SaaS bubble bursting, time to rethink

The 10 second story

The Software-as-a-Service boom is officially over. Companies are ditching monthly subscriptions in droves, forcing software vendors to scramble for new business models that don’t involve bleeding customers dry with endless recurring fees.

Why it matters

You know that feeling when you check your business bank statement and wonder how you ended up paying £200 a month for a project management tool your team uses twice a week? You’re not alone. UK businesses are finally pushing back against subscription fatigue, with 60% planning to cut software subscriptions this year.

The monthly payment model that seemed brilliant five years ago has become a nightmare. Your software costs creep up every renewal, features get moved behind higher-tier paywalls, and you’re locked into annual contracts for tools that solve problems you had six months ago.

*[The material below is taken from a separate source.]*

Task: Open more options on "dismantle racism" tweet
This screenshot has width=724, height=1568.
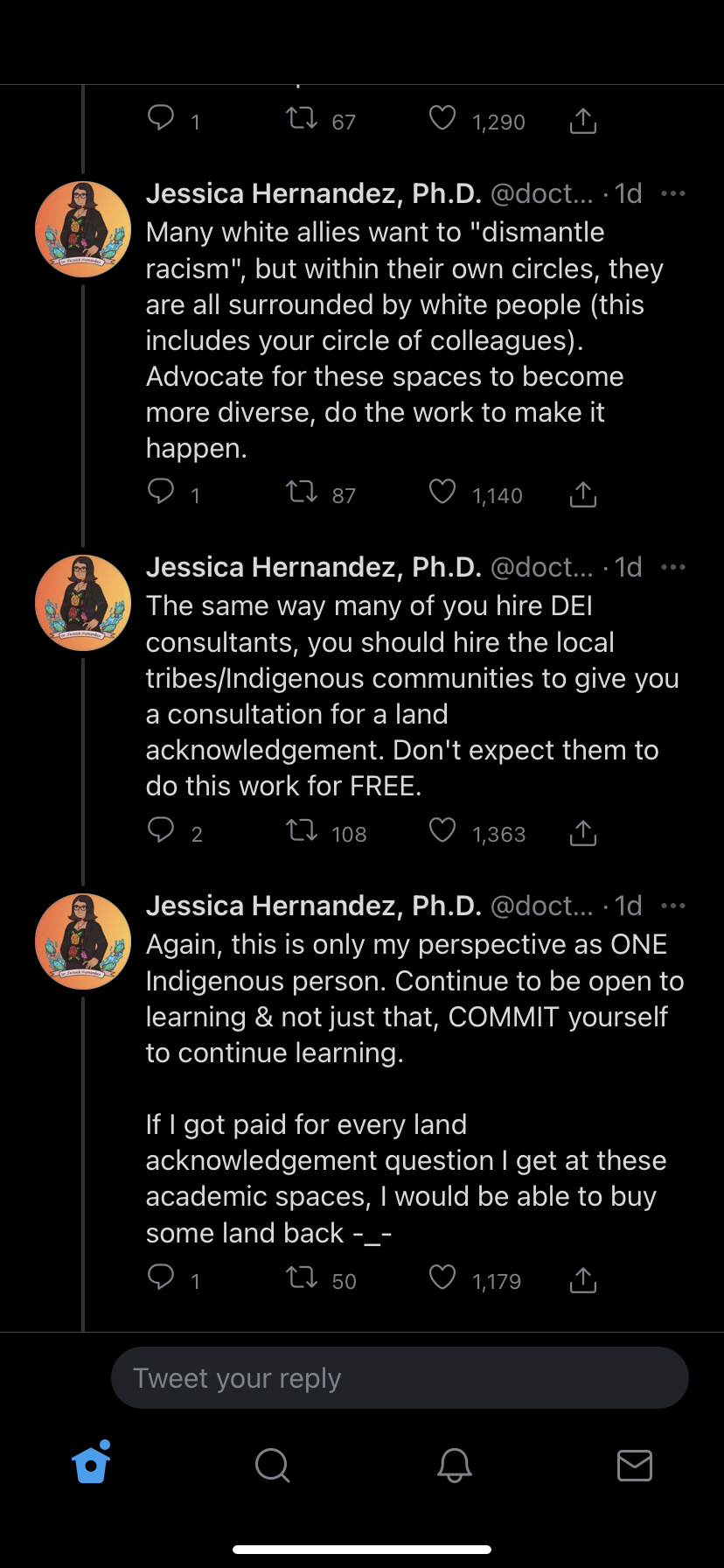Action: coord(673,194)
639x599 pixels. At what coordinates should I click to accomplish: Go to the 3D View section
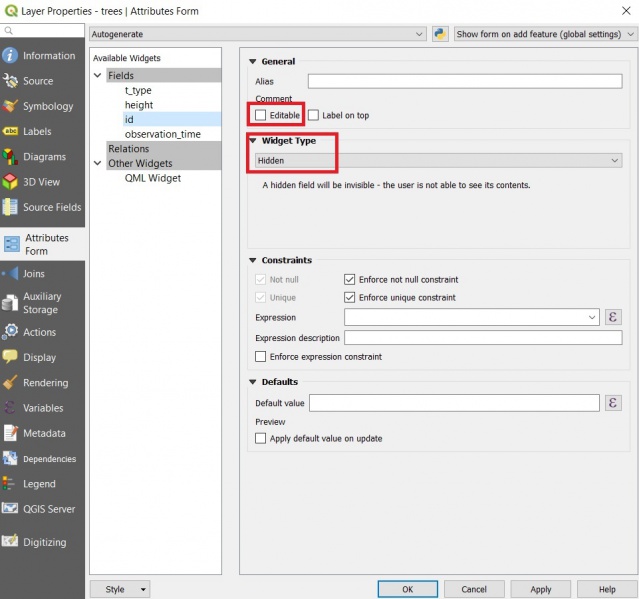pyautogui.click(x=40, y=182)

Meanwhile, vendors got addicted to predictable revenue and stopped innovating.

The subscription economy trained us to accept paying forever for software we don’t fully use.

What this means for your business

  • Negotiating power is shifting from software vendors to buyers. With 60% of businesses planning to cut subscriptions, vendors are under pressure to offer better terms.
  • New pricing models are emerging: usage-based, one-time purchase, and hybrid options that were rare two years ago. The monthly subscription is no longer the only game in town.
  • Businesses that locked into long annual contracts are now paying more than those willing to switch. Loyalty to a SaaS vendor is becoming a cost, not a benefit.